Yesterday was Ash Wednesday –
I would guess that everyone has had the experience of suddenly noticing something that everyone else was already well aware of. I can remember when I, as a young teenager, never gave a second thought to the VW Beetle until a friend of mine introduced me to the game of “slug-bug”. After that, my eyes were opened and I suddenly started noticing VW Bugs everywhere!
Humans are like that – when something crosses our threshold of awareness we suddenly start noticing that thing everywhere.
I used to be Christian, but I was never Catholic. So Ash Wednesday is something of a mystery to me. Theoretically I know that Catholics have their minister or priest mark their foreheads with a bit of ash and water. But yesterday afternoon I actually noticed this while running errands. And for the rest of the day, I kept noticing it again and again.
And as I wandered through our local Wally-world, the geeky part of me was estimating that perhaps 10 percent of those people that I encountered had ash on their foreheads. And I started thinking that this was a quiet way for Catholics to speak up – to gently remind everyone else that they were more than merely theoretical. They reminded me that they actually existed.
Suddenly Catholics in Fresno became real – they were humanized.
Would it be useful for Atheists to do something like this?
Oh I don’t mean wear ashes on our foreheads. And honestly, I think Catholics are being more than a little hypocritical by advertising their humility.
Non-believers should realize that religious people feel they can ignore us because it is almost impossible to tell a secular person from a religious person. And because we are so easily ignored, we are often forgotten. We are forgotten when new legislation is formed and when politicians give speeches. When the religious decide what is, and what is not a basic human right, they ignore secular objections.

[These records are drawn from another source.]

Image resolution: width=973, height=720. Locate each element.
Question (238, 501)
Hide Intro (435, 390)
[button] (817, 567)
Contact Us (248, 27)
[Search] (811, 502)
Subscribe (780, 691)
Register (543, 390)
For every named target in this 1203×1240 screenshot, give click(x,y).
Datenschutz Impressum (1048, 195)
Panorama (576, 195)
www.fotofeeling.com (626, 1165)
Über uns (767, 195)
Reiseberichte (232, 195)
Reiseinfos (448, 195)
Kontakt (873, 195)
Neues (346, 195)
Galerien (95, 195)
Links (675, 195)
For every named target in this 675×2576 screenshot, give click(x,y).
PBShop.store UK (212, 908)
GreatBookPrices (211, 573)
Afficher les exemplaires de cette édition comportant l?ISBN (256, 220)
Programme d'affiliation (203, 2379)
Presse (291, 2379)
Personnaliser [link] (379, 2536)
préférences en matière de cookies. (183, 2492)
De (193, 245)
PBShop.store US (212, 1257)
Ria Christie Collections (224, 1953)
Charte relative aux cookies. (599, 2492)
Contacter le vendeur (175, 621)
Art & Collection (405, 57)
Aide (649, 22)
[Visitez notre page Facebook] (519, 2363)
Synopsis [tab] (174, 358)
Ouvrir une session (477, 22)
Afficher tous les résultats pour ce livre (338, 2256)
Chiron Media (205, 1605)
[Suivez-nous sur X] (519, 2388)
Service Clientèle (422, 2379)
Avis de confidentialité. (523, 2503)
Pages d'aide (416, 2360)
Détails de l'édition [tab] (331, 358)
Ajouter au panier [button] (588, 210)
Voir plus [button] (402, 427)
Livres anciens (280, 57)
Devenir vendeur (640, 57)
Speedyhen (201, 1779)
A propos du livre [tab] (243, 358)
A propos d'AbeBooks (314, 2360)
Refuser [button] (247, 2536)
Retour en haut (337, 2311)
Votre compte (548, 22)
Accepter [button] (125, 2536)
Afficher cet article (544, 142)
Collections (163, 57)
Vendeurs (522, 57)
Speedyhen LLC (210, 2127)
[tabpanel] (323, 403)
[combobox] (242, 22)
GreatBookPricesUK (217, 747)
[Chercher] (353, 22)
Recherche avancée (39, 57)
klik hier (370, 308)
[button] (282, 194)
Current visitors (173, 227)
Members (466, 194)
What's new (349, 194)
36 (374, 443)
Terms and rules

Maybe secular people should take a lesson from Catholics. There are plenty of symbols that non-believers could wear to show that we exist. We could pick one day a year, advertise that day, and wear one of these symbols. It doesn’t matter that there is a plethora of different Atheistic symbols, wear one that you identify with – but wear it on that day! Tell anyone who asks just what the symbol is and what it stands for.
I suggest that we do this on the first Thursday of May every year. This is also known as the National Day of Thought / Day of Reason, in opposition to America’s National Day of Prayer. On this day secular people are urged to donate blood (I did last year!). I think this would be a perfect day to wear a secular symbol of your choice at the blood donor station.
It’ll give you something to talk about.